With super premium vodkas on our radar, BeringIce offers a new taste of luxury
As Brits turn to quality over quantity, Tempus explores the rise and rise of premium vodka
When Joe Gilmore, the legendary head barman of The Savoy's American Bar died two years ago, there was a fact in his obituary that stuck out like a cherry in a Martini. During the 1960s, the amount of vodka that the Savoy managed to get through in a year was precisely one bottle. Yes, one. In an entire year. The reason was the Cold War, when all things Russian were deeply unfashionable and just as hard to get as a pair of Levi's on the other side of the border.
It was also a matter of taste. In that era, brown spirits were de rigeur in cocktails and, if it was going to be clear spirit that a customer ordered, then you knew it would be gin, usually served with tonic, in a fizz, Collins or Martini. We get through a lot more vodka these days. We now drink over £3bn worth of the spirit and export a whopping 54 million bottles to other countries. In the past couple of years even that has started changing, as enthusiasts now favour quality over quantity.
Sales of cheap vodka are tailing off globally due to a revived interest in brown spirits, a fatigue over outlandishly-flavoured vodkas and a switch in cocktail preferences. When Sex in the City was airing, every fashionable woman in town was drinking cosmopolitans with Absolut Citron, now they're more likely to indulge in an Aperol spritz or a nebiolo made with English gin and German vermouth.
But while people are turning away from the cheap stuff, the one type of vodka that we are drinking more of is super premium – a category that was launched 20 years ago with the advent of Grey Goose and its five-times distillation process, and now includes over 100 brands in the UK alone. Premium vodka sales are set to boom with the US and UK leading the charge. The reason there are fewer vodka distilleries in the UK compared to gin stills, according to Frank Harding, CEO of super premium vodka brand BeringIce, is that unlike gin it's much harder to distil vodka en masse. It's even harder to distil vodka as a super premium liquid in the way that his Swiss company is doing. >>
BeringIce is made using the highest quality luxury grade winter wheat. Wheat vodkas tend to be very light because wheat is a delicate grain and needs less distilling. "I find that any wheat vodka that's distilled more than five times is a waste of time and misleading," Harding said. "In general, wheat makes for a very approachable vodka, smooth, crisp and clean. We also use the purest water sourced from an ancient artesian well some 319m below the frozen ground of Belarus."

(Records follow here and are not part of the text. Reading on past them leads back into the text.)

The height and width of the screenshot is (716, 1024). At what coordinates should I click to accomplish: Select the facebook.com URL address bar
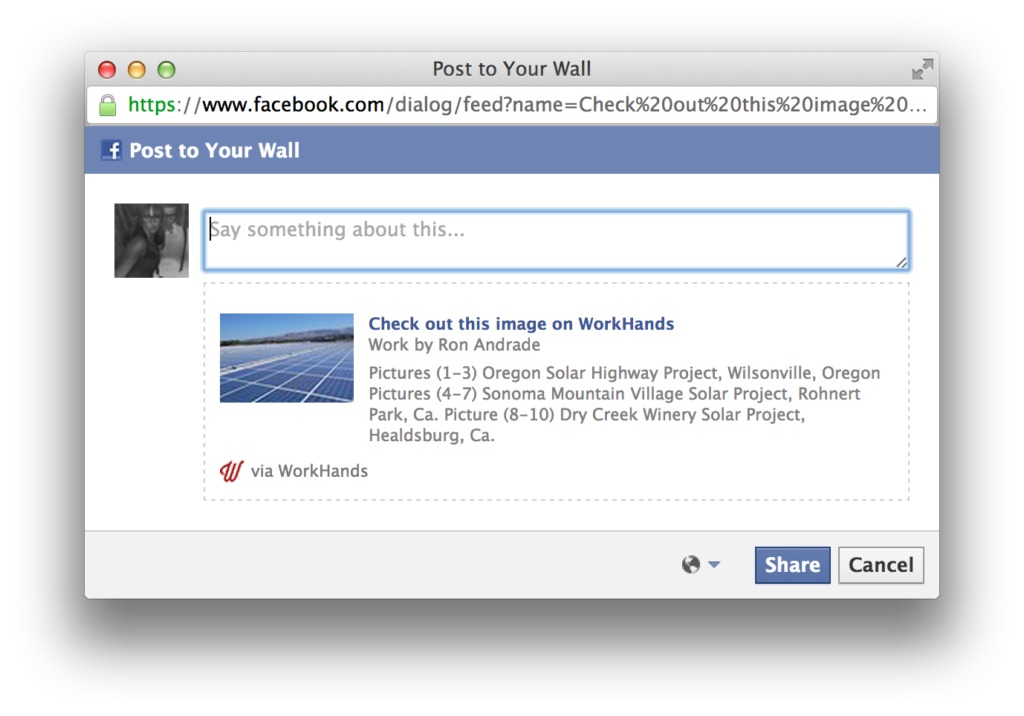pos(530,105)
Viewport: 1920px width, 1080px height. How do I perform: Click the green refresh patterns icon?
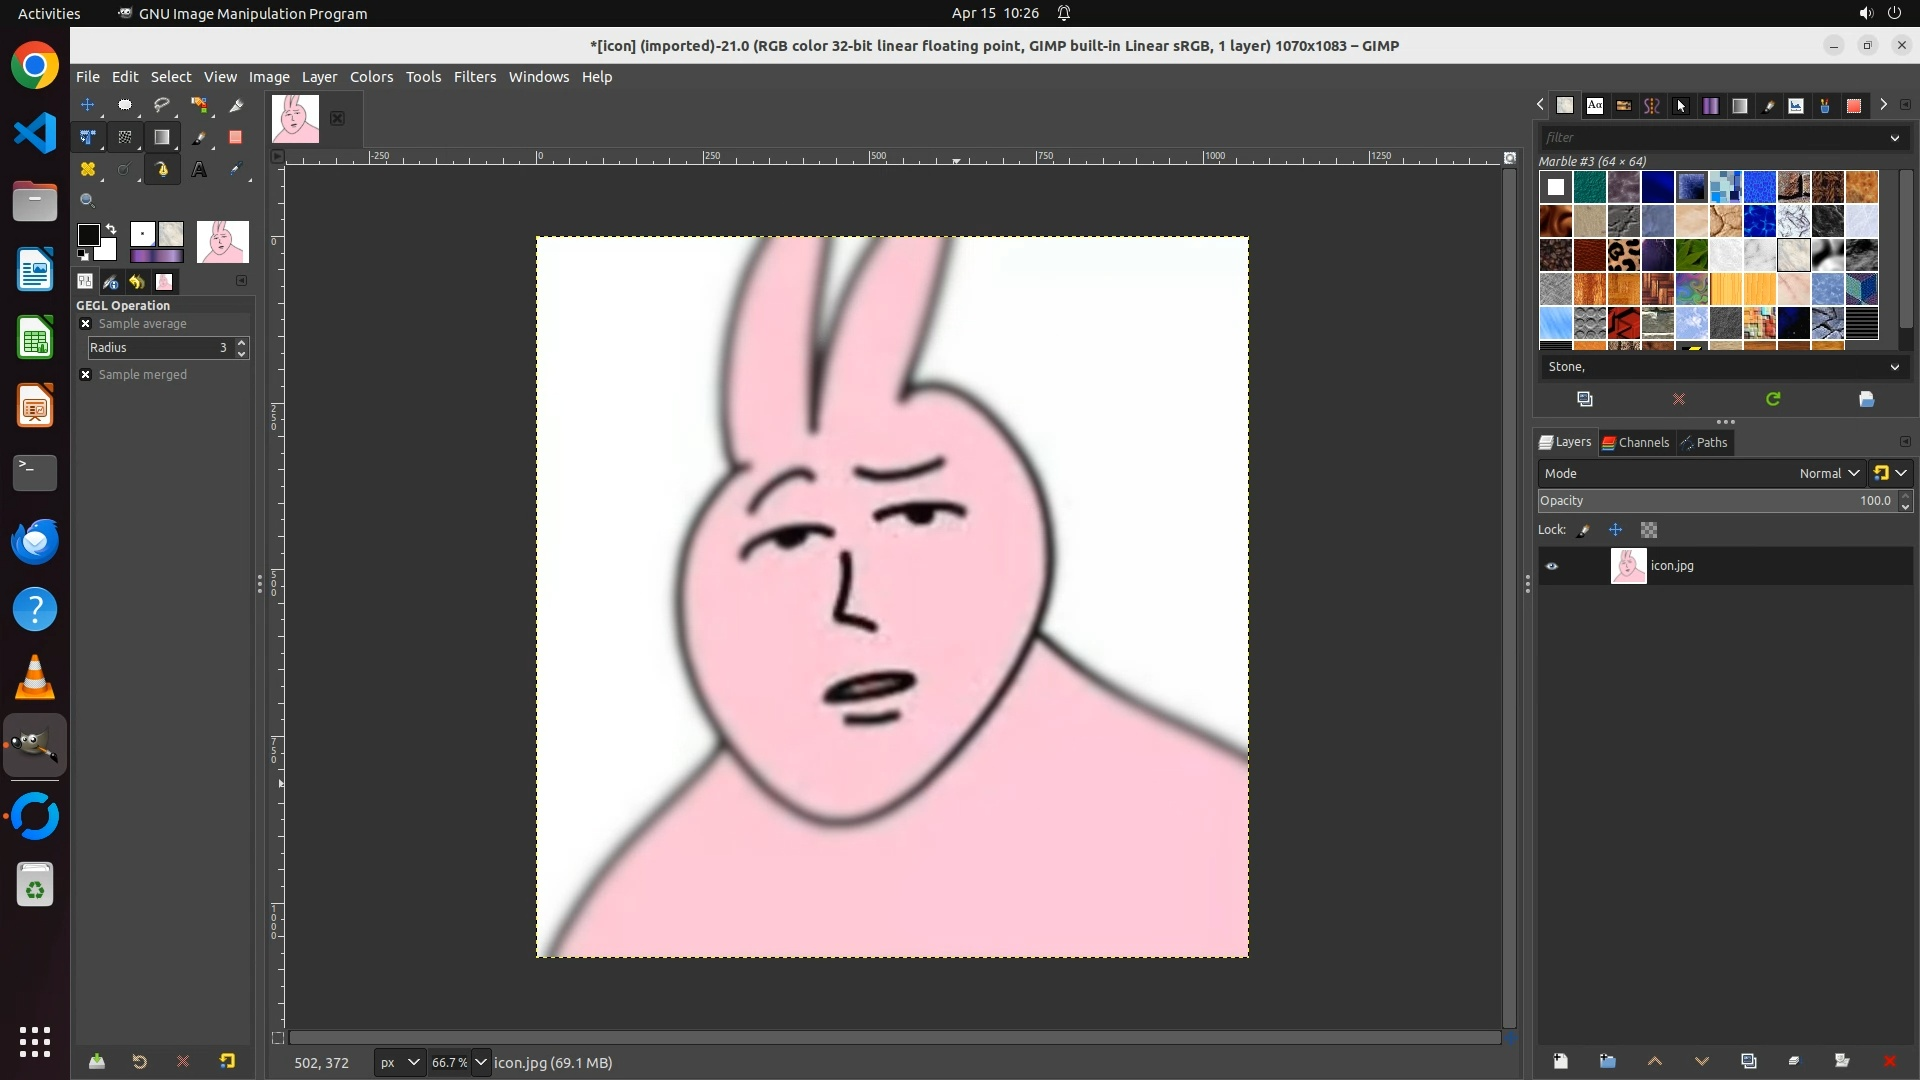click(x=1773, y=399)
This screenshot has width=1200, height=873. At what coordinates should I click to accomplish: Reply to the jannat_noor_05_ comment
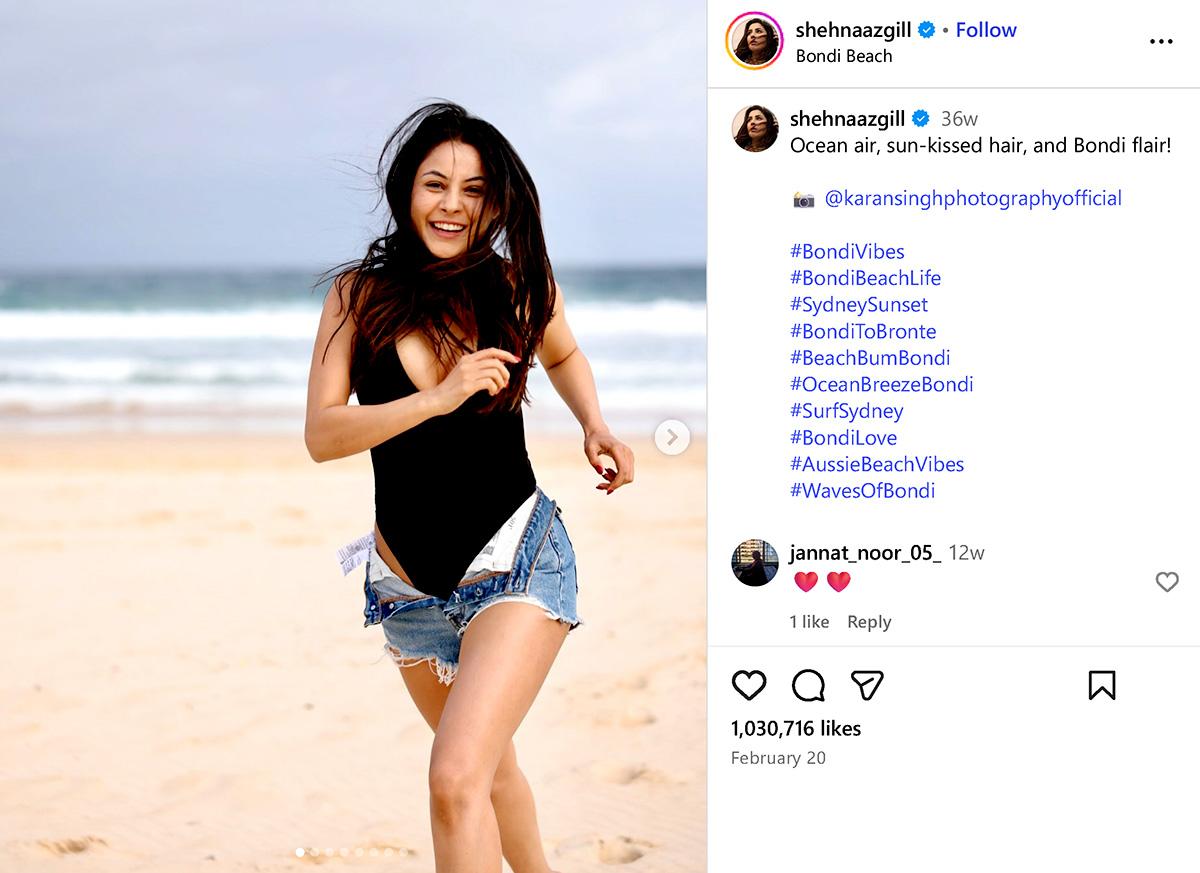pos(869,622)
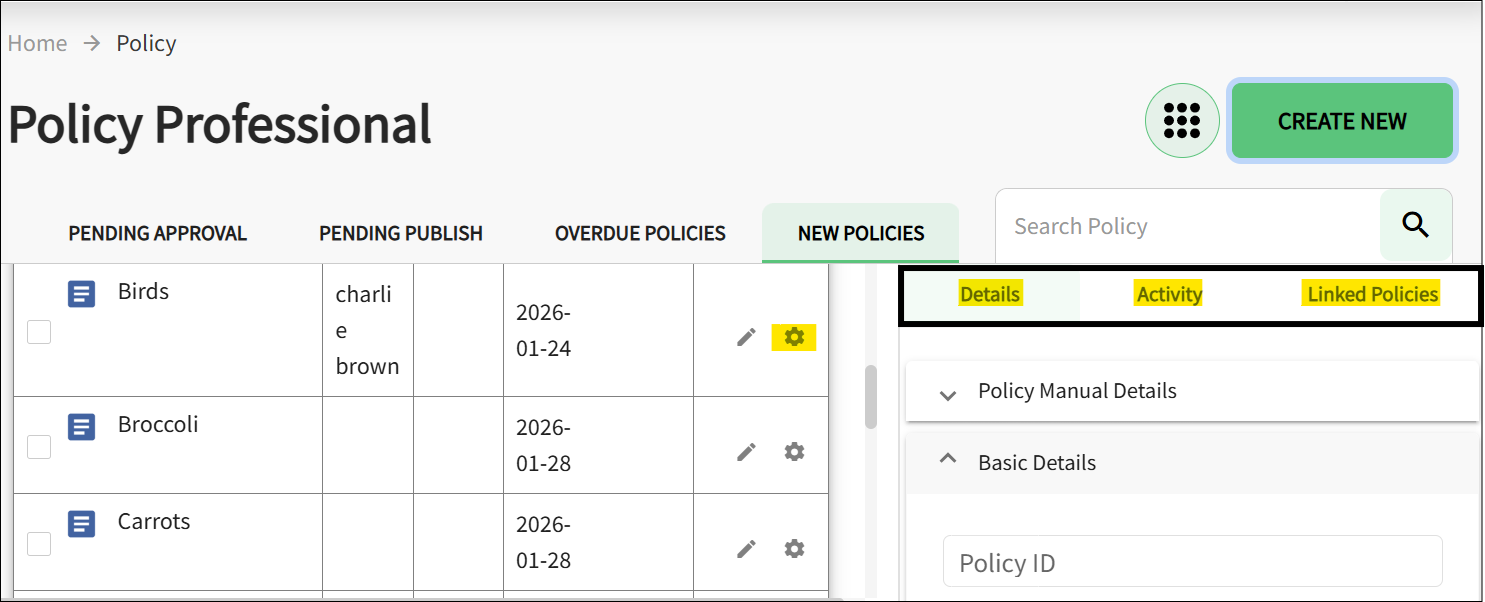Open the highlighted gear icon on Birds row
Image resolution: width=1485 pixels, height=602 pixels.
pyautogui.click(x=793, y=338)

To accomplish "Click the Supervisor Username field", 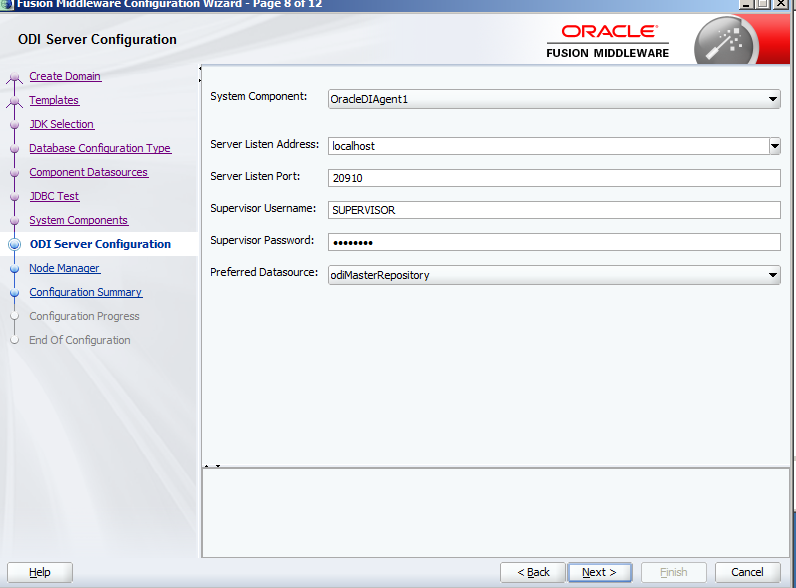I will 553,210.
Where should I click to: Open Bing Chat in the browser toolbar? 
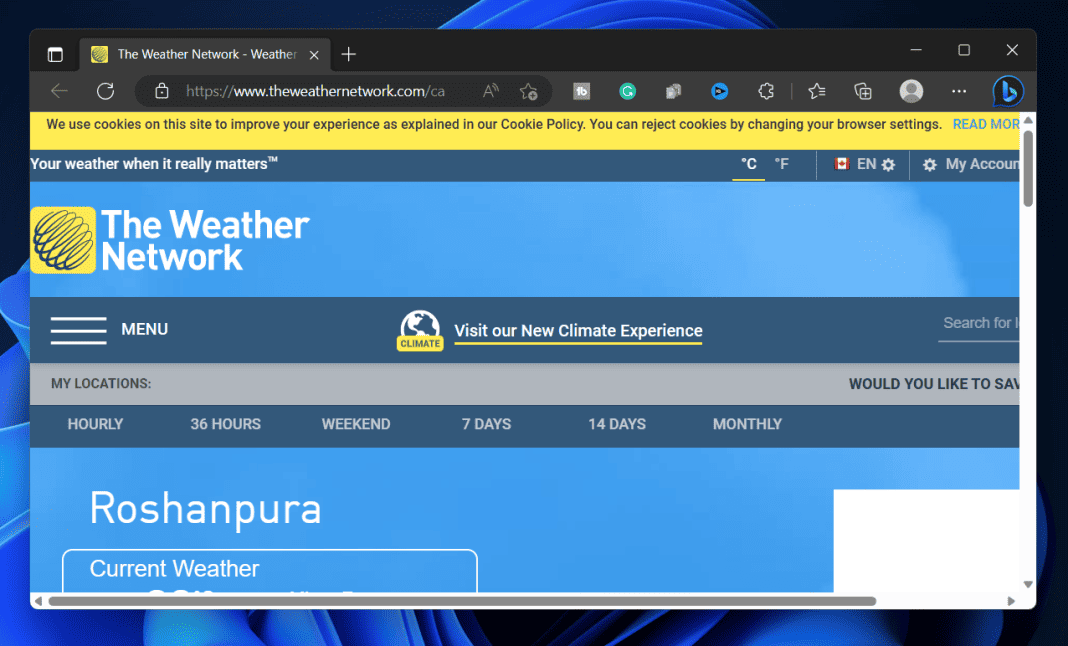coord(1008,91)
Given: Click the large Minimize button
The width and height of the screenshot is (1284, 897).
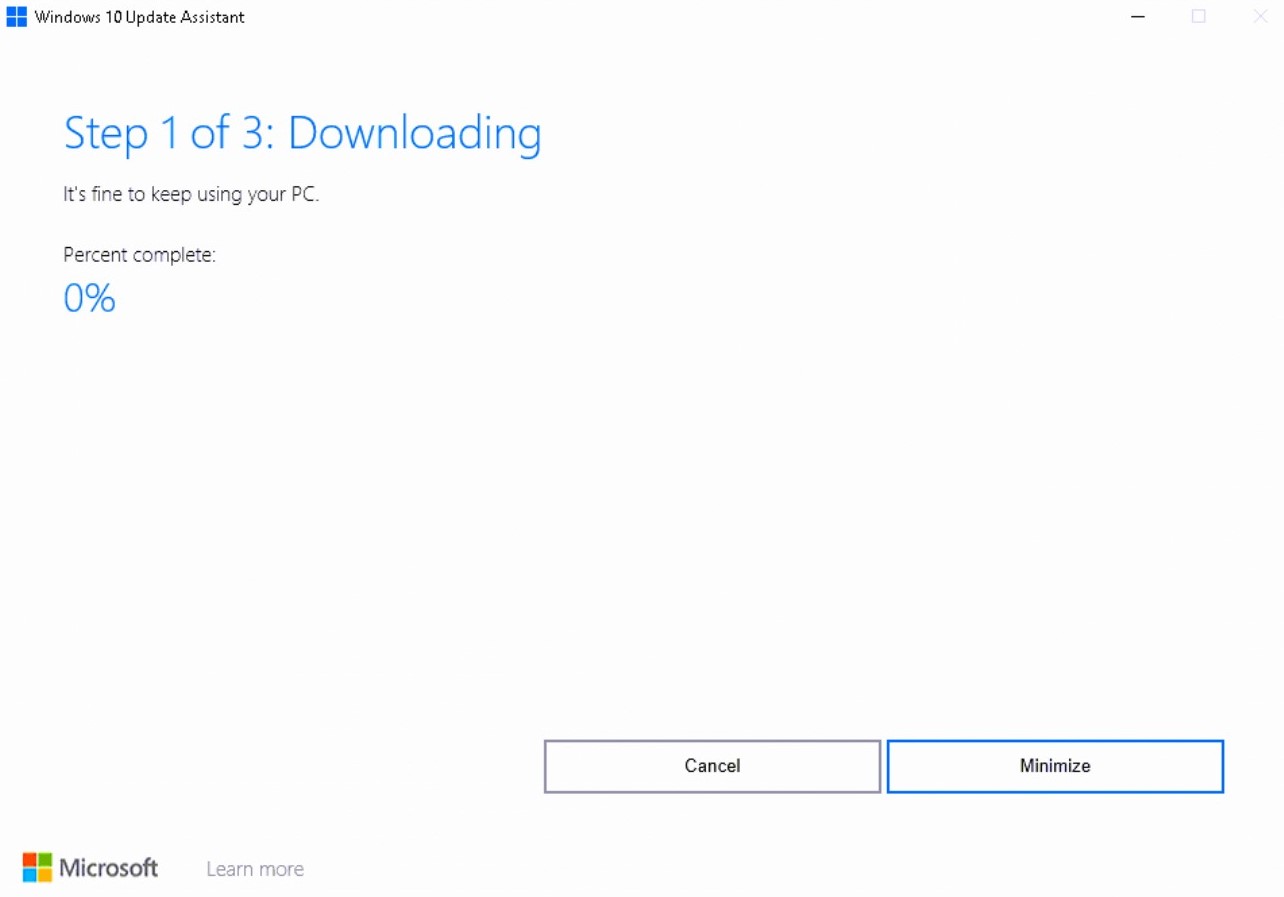Looking at the screenshot, I should point(1055,766).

The vodka passes through an exclusive platinum filtration system, giving it a unique smoothness that's won the brand some of the highest accolades achievable. The first time BeringIce was entered into a competition it won Best Super Premium Vodka, Smoothest Vodka and Best in Eastern Europe – an incredible feat for a new contender. In 2016 it also won gold in The Luxury Masters out of 112 super premium entrants.
Another benefit of drinking BeringIce is that its certified 'gluten free' – a unique selling point in this day-and-age of caring about provenance and purity. Aroma is another key consideration. "Scent accounts for 80% of how we process flavour," said Harding. "The aroma of BeringIce is a key factor determining that its perfect to drink neat, on the rocks or in a cocktail, and is a result of the quality of our ingredients and Swiss technical excellence and precision."
Although we recommend BeringIce neat at room temperature, in Switzerland it is served on ice – and it's hugely popular. Each year increasing its consumption to 45,000 cases of what the Swiss simply refer to as 'ICE'. Super premium vodka is a sipping drink so, even if you are going to drink it from the freezer, it's recommended to only freeze it an hour before serving, and then wait a few minutes for it to thaw and allow the aromas and taste to open out – much like a fine wine.